Data shown:
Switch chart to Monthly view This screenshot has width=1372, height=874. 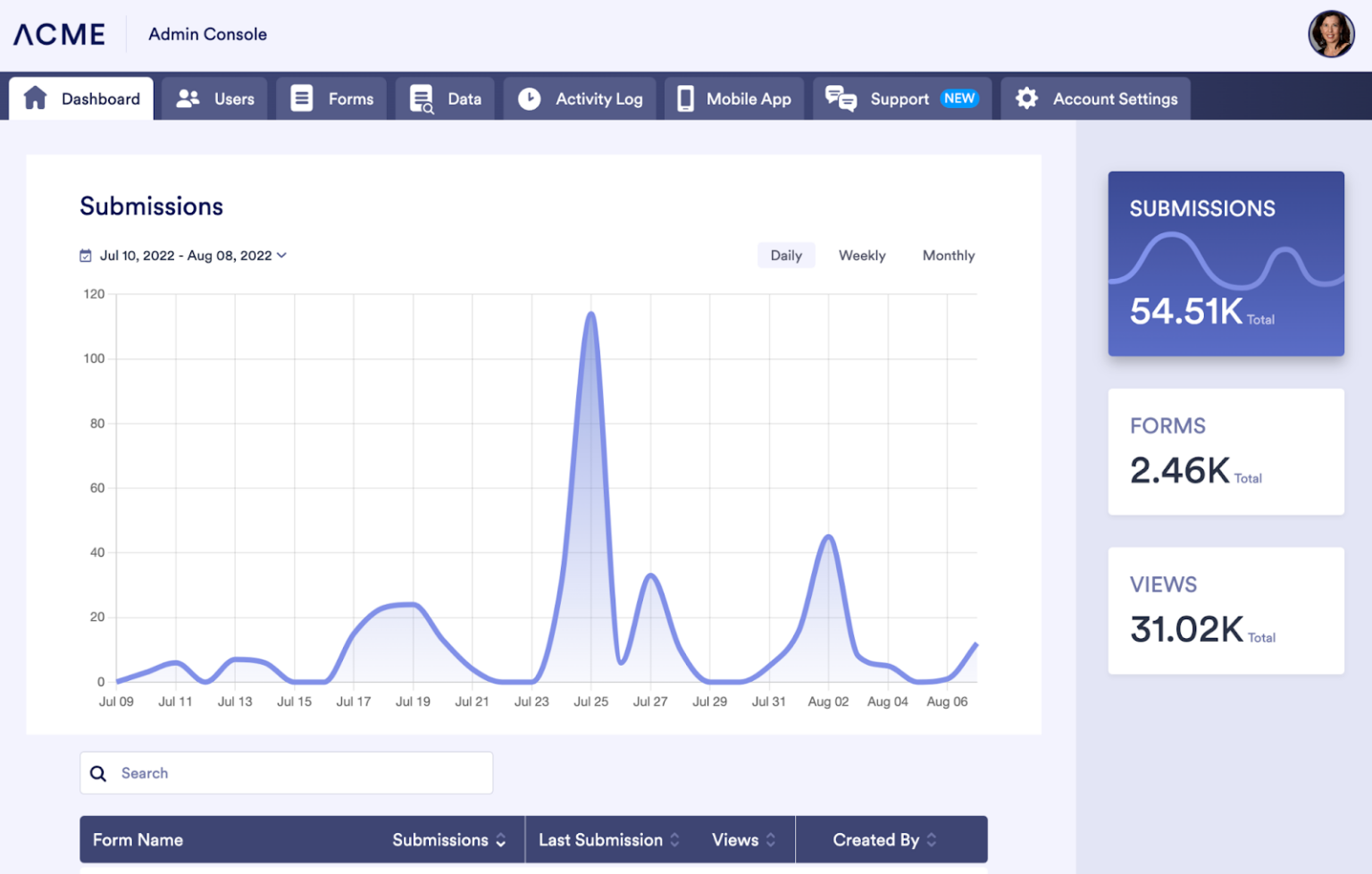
---
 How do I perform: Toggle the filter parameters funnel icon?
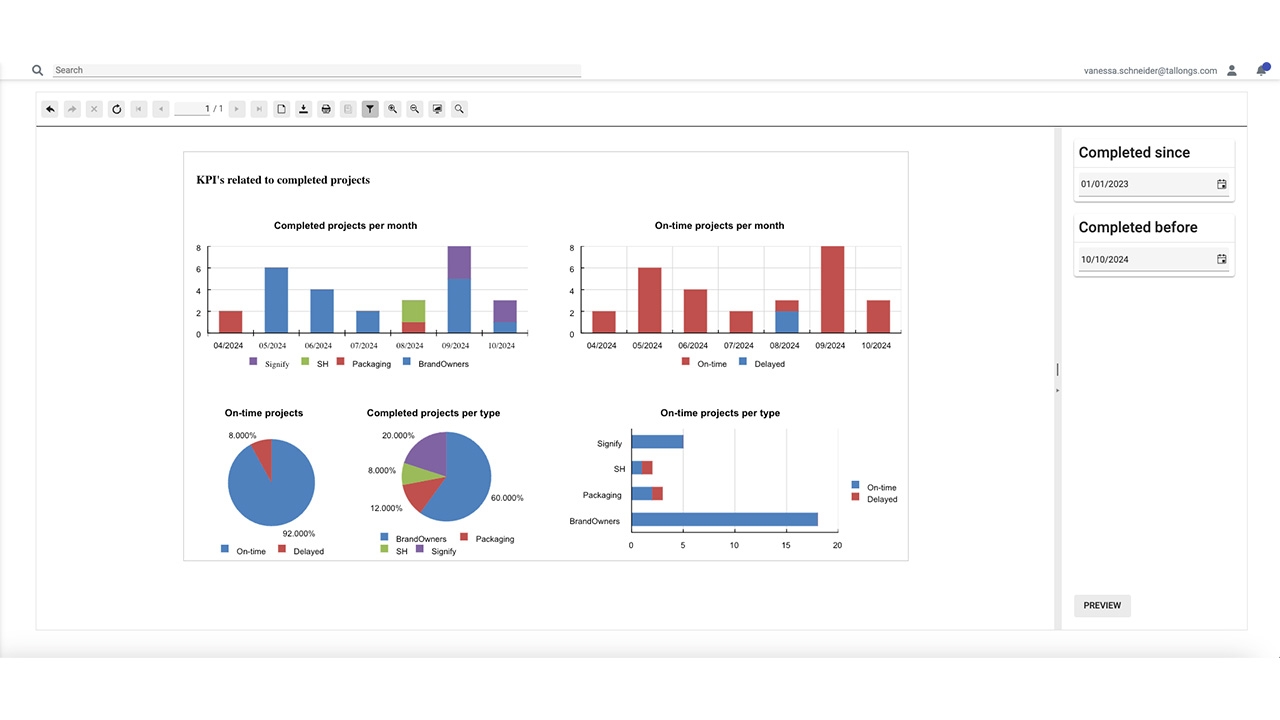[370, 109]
==
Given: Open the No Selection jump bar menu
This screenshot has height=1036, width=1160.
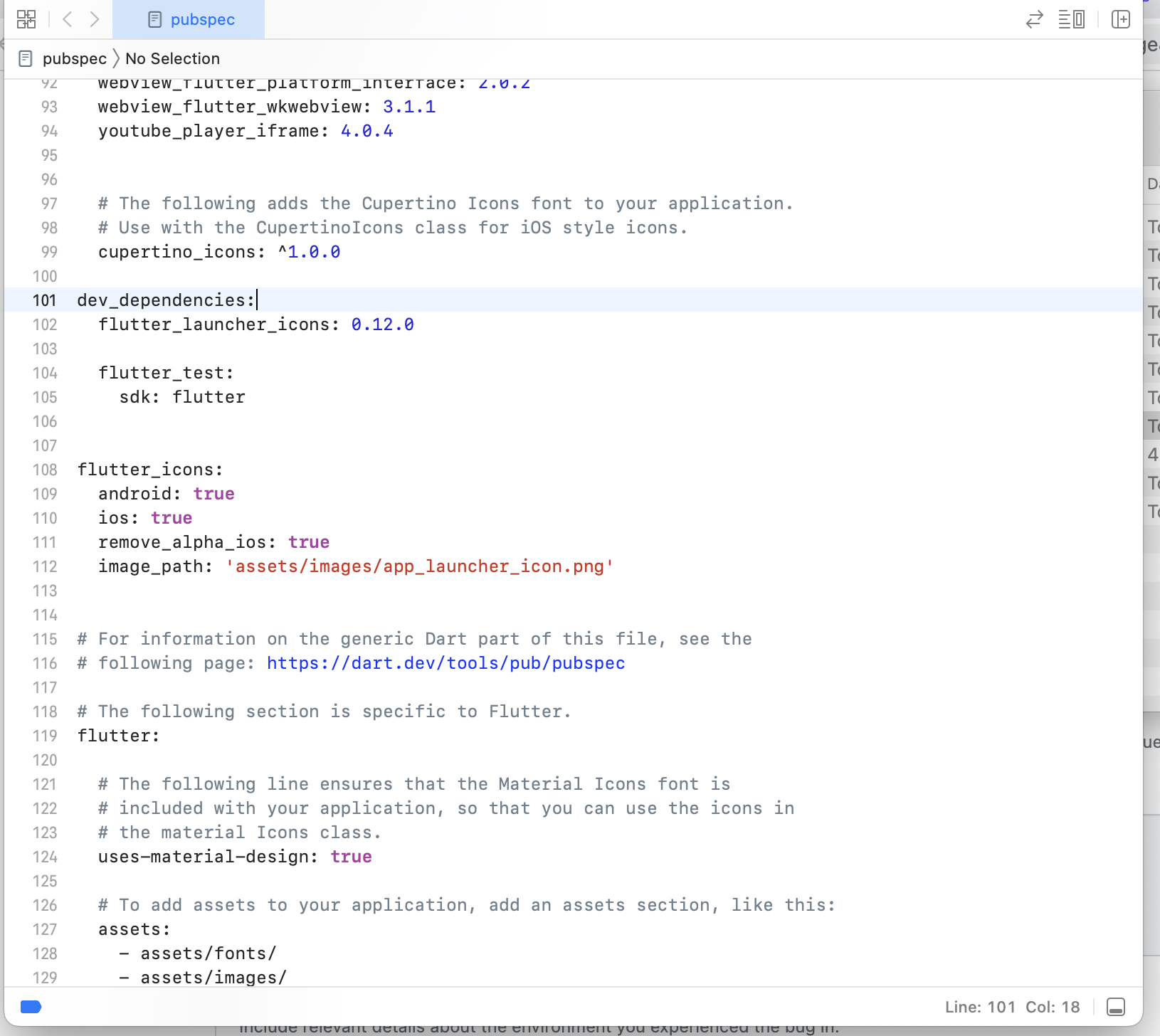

Task statement:
Give as a numbered list the lines of the entries that open with the line containing "Given: Open the No Selection jump bar menu" and close with the line containing "This screenshot has height=1036, width=1160.", both included and blank lines left out.

Result of the task:
1. Given: Open the No Selection jump bar menu
2. This screenshot has height=1036, width=1160.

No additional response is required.